I’m a Gen Xer, though in my younger days I tried to fudge the numbers and pretend I was a Baby Boomer. When I was young I was convinced that the postwar generation was going to change the world, bring about the revolution that needed to take place. And while Baby Boomers had good ideas (and hella good music), their ideas and ideals never came to fruition. They were a generation such as was described in The Gospel: “Other seeds fell on rocky ground, where they had not much soil, and immediately they sprang up, since they had no depth of soil, but when the sun rose they were scorched; and since they had no root they withered away.” Sadly, the Baby Boomer generation was not rooted in tradition but grew within the culture television provided for them. They were taught that material possessions would make you happy and that problems would resolve themselves within thirty minutes for less serious ones, and within an hour should they be dramatic problems.
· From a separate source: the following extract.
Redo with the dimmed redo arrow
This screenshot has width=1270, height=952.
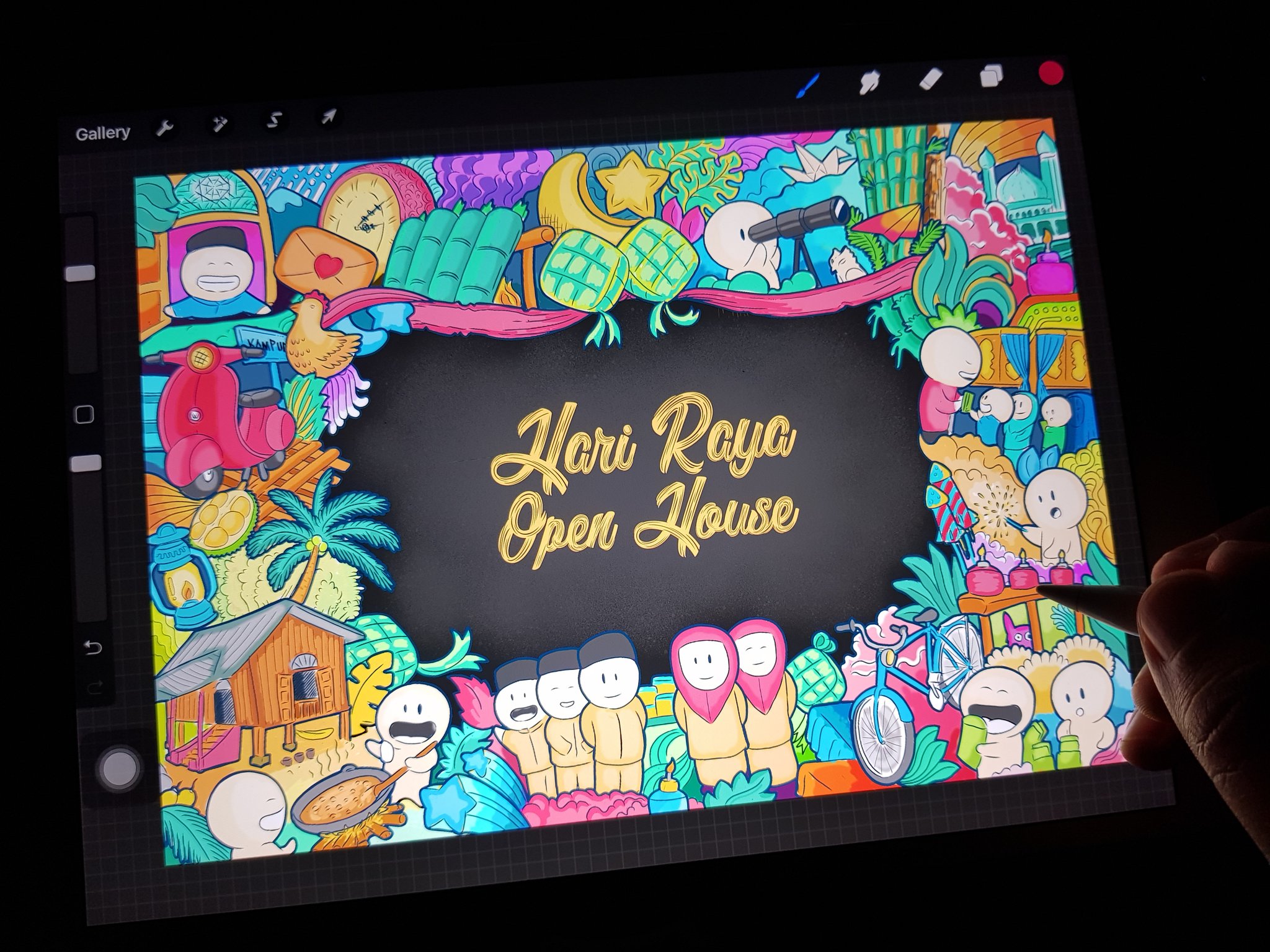tap(96, 687)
My parents were part of the generation that witnessed The Great Depression. They always said that it was the greatest time to grow up, because though they had little, they didn’t know they were lacking because nobody else had any more than they did. They had what was important, and too often when you have more than what is important, you start mistaking the non-essential as being essential as well. You lose track of what is truly important, and you lose the miraculous present among the packaging. Those who were coming of age in the ‘60’s were aware of that, but they lost sight of it somewhere along the way. I guess television’s voice was louder than their parents' voices. Or perhaps, the television was telling them what they wanted to hear.
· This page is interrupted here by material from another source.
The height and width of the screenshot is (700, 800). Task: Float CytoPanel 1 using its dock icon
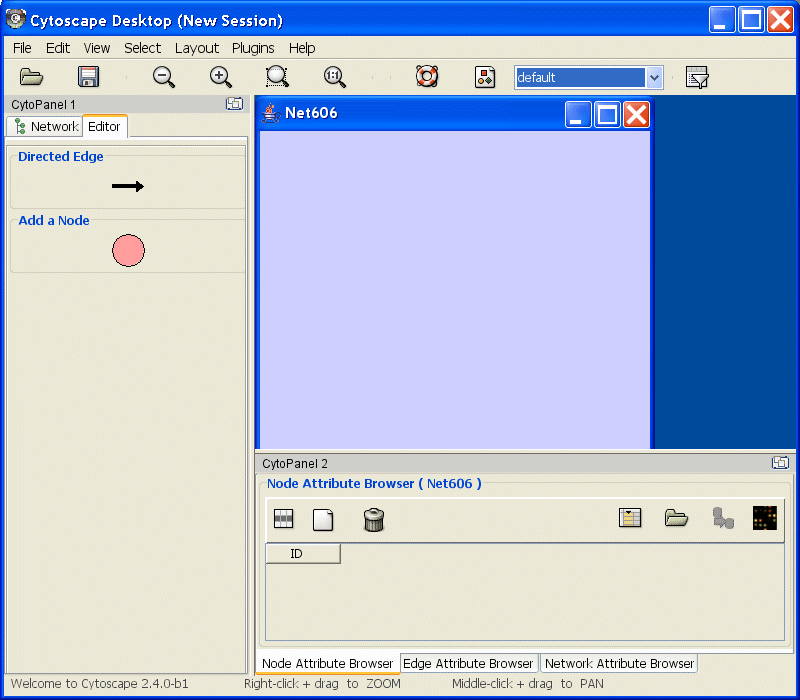coord(234,104)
Baby Boomers were the first generation raised with a television in the house. They were the first to have an authority besides their elders, the church, or the state. It worked its magic too on my generation, and on those who came after. But the lie that worked on boomers is no longer as convincing to younger generations. One difference is that people have learned from what came before. Another difference is that young people grew up with the internet, which has dispersed authority, giving individual voices a chance to grow their own audience. But perhaps the greatest reason the most recent crop of adults is rejecting the narrative of the mainstream media is that the media has been forced to deviate too far from the truth. As the power of the media grew, so too did its arrogance and its corruption. And as the media is merely one facet of the power that is behind corporations and the government, corruption and arrogance was allowed to grow there as well. As corruption grew, the lies were forced to become greater in order to cover for it.

It is too late for the Baby Boomers, for them the lie has been too comfortable. It is too late for my generation, too, because the lie has been infused with hatred for others so that we blame others without power who should be our allies. It is not too late for millennials, for whom the lie has not been comfortable and to whom much of the hatred has been directed. The lie cannot explain their reality, so there is hope yet that they will see the media for what it is: a means of control of the masses used by those with a compulsion for dominance and an insatiable hunger for more.